A literature search of MEDLINE, EMBASE, and CINAHL databases using relevant keywords revealed 5506 studies. After appropriate screening of titles, abstracts, and full studies, seven studies were analyzed.
Three studies investigated rates of frozen shoulder among relatives. One study (n = 1828 twin pairs) showed an 11.6% prevalence in twin pairs and demonstrated a heritability of 42% for frozen shoulder after adjusting for age. A second study (n = 273) showed that 20% of patients with frozen shoulder had a positive family history involving a first-degree relative. The relative risk of frozen shoulder was 4:1 when all patients with frozen shoulder were compared with a control population. A third study (n = 87) showed that 29% of patients with frozen shoulder had a first-degree relative with frozen shoulder. Two studies evaluated racial predilection for frozen shoulder. One study (n = 50) reported a substantially higher number of white patients (76%) with frozen shoulder than black patients (24%). A second study (n = 87) showed that being born or having parents or grandparents born in the British Isles were risk factors for frozen shoulder. Four immunological studies investigated human leukocyte antigen (HLA)-B27 as a risk factor for frozen shoulder. Meta-analysis of two of these studies with clearly defined controls showed significantly higher rates of HLA-B27 positivity in patients with frozen shoulder as compared with controls (p < 0.001).

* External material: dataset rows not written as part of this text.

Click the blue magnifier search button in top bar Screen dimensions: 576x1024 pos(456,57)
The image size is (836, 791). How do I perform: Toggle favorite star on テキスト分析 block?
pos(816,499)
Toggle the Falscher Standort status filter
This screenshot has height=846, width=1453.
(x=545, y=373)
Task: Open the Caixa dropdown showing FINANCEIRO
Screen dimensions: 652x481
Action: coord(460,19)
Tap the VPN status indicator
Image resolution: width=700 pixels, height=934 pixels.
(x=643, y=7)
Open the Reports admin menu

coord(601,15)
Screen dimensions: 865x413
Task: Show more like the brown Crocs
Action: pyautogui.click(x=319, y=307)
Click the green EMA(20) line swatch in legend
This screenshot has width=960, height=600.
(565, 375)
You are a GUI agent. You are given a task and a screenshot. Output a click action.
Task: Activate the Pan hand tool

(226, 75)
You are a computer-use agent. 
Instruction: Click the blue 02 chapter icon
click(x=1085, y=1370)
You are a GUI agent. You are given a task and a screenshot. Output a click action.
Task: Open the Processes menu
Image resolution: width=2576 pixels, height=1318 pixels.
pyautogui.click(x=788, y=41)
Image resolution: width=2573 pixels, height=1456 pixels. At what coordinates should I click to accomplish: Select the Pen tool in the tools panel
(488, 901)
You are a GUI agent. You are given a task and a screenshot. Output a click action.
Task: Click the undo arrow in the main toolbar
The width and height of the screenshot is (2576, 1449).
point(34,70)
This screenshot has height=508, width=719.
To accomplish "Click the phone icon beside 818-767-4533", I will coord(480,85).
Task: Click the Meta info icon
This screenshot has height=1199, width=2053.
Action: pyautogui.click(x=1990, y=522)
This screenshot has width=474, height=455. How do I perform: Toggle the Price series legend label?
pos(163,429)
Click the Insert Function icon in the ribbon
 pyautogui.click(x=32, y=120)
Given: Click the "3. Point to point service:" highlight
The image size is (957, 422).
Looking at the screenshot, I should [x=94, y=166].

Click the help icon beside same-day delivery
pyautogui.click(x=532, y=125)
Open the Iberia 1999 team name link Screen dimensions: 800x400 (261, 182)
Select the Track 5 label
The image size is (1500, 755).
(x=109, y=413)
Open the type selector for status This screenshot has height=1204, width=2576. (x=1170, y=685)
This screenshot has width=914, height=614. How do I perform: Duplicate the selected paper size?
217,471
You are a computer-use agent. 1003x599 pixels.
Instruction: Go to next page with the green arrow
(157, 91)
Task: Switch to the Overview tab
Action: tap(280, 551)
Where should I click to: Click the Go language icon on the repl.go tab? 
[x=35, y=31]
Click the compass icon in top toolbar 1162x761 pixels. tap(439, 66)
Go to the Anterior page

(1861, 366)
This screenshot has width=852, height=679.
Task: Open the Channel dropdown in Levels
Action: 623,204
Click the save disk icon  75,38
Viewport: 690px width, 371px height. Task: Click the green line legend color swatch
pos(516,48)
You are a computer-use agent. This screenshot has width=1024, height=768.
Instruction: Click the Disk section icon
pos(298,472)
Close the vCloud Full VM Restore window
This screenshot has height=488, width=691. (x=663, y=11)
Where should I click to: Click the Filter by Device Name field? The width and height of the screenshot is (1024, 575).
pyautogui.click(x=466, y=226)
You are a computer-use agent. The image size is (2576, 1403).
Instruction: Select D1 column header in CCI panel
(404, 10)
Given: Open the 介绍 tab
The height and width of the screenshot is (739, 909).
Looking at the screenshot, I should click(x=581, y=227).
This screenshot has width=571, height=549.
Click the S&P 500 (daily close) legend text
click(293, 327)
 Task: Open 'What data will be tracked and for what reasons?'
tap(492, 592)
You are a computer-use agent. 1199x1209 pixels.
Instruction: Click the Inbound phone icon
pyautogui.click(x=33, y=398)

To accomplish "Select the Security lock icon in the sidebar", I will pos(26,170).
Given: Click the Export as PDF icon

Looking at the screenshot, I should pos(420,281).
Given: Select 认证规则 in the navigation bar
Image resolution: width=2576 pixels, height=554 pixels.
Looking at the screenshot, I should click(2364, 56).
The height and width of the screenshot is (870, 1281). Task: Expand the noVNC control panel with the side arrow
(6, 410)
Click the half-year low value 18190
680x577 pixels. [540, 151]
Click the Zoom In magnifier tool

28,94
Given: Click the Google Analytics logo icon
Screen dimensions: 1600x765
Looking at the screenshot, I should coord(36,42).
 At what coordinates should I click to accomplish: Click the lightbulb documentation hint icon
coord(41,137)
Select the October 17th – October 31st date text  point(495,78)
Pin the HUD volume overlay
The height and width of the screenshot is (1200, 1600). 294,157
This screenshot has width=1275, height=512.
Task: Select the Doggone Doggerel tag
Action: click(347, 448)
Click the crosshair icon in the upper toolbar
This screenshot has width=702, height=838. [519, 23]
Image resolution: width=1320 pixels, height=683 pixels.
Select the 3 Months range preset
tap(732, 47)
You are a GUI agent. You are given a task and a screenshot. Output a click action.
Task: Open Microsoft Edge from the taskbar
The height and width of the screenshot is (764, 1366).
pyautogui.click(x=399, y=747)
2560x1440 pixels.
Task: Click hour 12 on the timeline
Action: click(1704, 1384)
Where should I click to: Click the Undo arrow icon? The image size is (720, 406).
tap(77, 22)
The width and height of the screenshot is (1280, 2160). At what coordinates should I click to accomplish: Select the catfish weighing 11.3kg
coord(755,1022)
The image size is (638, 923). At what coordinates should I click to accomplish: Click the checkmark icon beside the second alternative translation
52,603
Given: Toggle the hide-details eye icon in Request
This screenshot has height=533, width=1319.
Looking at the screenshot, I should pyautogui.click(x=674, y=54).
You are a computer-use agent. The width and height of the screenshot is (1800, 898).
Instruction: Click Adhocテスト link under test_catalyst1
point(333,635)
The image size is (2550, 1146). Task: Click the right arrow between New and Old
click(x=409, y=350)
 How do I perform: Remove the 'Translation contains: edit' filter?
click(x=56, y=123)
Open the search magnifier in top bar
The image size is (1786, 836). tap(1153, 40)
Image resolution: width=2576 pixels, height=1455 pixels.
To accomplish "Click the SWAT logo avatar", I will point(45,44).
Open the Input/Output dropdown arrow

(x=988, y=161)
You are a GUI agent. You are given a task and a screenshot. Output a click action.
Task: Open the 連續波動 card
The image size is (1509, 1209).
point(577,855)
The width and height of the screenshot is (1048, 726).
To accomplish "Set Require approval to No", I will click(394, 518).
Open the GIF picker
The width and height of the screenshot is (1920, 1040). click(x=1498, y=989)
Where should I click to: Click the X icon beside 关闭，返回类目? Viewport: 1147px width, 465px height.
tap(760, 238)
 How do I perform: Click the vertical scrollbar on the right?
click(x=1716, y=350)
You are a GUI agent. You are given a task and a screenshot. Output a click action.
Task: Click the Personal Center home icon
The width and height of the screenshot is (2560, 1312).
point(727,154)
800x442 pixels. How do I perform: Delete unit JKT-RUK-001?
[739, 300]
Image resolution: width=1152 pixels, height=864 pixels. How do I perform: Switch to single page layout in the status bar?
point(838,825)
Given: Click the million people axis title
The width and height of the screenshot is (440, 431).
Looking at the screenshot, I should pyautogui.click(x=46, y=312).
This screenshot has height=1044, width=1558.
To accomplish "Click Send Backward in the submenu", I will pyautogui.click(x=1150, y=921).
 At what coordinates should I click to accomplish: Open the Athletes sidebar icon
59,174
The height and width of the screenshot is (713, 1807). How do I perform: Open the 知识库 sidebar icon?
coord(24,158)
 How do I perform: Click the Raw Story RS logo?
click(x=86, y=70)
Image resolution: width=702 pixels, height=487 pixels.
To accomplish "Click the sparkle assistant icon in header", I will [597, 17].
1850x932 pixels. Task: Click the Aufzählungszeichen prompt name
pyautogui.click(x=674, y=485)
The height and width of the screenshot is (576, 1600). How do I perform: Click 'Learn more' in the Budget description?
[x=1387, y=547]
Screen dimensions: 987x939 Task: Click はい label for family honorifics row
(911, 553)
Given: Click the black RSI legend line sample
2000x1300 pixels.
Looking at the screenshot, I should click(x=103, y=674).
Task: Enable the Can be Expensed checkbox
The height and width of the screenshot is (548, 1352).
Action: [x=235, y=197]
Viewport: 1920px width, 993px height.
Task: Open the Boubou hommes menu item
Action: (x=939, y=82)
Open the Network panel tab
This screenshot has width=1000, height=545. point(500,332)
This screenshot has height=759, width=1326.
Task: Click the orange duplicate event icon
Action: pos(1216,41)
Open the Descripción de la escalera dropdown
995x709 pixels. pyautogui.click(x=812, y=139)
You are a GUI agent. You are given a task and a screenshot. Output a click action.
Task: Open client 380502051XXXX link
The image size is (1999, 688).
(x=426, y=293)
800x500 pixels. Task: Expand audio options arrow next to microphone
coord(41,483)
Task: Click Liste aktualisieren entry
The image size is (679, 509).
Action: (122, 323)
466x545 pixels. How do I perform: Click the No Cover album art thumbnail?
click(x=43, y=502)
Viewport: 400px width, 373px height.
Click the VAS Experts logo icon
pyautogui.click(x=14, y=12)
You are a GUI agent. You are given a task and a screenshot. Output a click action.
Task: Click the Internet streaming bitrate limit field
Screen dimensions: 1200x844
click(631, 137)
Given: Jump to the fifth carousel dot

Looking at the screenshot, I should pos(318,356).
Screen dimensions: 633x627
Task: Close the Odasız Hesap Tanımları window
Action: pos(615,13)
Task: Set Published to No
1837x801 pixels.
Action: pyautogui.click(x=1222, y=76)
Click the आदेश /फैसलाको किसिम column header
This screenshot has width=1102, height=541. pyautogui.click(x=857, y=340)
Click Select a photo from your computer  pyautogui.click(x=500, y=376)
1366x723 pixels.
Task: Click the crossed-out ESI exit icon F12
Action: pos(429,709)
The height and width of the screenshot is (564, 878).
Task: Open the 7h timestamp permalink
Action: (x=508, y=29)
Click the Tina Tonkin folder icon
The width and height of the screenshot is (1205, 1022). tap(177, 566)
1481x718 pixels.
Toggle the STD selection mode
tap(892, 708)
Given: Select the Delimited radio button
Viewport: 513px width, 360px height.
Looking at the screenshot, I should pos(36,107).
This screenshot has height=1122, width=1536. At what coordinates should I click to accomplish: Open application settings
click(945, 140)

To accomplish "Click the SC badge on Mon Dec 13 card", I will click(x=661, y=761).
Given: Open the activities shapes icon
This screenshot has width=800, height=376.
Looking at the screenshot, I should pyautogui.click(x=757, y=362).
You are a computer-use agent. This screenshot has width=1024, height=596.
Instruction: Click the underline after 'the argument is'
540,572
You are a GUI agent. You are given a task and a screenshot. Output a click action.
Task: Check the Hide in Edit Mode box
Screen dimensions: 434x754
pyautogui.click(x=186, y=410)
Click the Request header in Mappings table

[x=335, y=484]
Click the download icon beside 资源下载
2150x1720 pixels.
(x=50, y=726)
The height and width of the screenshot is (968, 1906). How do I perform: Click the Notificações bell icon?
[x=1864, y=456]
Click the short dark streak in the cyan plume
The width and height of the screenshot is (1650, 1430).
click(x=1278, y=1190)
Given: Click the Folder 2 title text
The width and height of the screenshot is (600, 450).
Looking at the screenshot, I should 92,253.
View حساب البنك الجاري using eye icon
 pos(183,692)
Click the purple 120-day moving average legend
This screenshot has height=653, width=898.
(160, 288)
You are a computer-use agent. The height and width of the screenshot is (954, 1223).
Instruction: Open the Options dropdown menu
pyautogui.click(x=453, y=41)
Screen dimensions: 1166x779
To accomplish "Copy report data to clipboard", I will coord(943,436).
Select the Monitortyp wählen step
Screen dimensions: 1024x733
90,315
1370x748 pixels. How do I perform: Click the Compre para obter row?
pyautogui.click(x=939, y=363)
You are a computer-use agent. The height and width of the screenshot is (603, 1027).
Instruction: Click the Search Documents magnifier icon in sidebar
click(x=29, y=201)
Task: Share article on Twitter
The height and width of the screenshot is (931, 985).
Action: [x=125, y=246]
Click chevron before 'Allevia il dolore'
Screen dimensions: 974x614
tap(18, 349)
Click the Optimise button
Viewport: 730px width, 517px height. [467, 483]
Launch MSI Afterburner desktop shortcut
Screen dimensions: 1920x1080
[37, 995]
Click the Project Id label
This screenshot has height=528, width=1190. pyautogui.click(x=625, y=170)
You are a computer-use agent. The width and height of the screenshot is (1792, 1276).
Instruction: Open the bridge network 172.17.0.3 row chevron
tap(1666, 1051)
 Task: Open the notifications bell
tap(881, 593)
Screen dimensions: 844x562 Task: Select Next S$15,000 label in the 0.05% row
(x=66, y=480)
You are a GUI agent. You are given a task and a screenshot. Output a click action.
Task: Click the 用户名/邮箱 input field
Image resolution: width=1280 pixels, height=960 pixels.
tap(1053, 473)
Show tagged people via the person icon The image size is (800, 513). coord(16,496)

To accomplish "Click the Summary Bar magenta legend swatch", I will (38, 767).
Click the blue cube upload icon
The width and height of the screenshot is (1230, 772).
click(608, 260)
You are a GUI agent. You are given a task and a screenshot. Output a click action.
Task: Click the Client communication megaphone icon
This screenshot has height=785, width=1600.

The limited evidence points toward a genetic link to frozen shoulder. We used family history and racial predilection as markers for genetic association, both of which indicated the presence of a genetic predisposition to frozen shoulder. However, as there is a lack of unbiased genetic approaches, there is an opportunity for genome-wide association studies to address definitively the molecular genetics of frozen shoulder. Such studies may eventually lead to a better understanding of the pathogenesis of frozen shoulder and the development of novel therapeutic interventions.
Prognostic Level IV. See Instructions for Authors for a complete description of levels of evidence.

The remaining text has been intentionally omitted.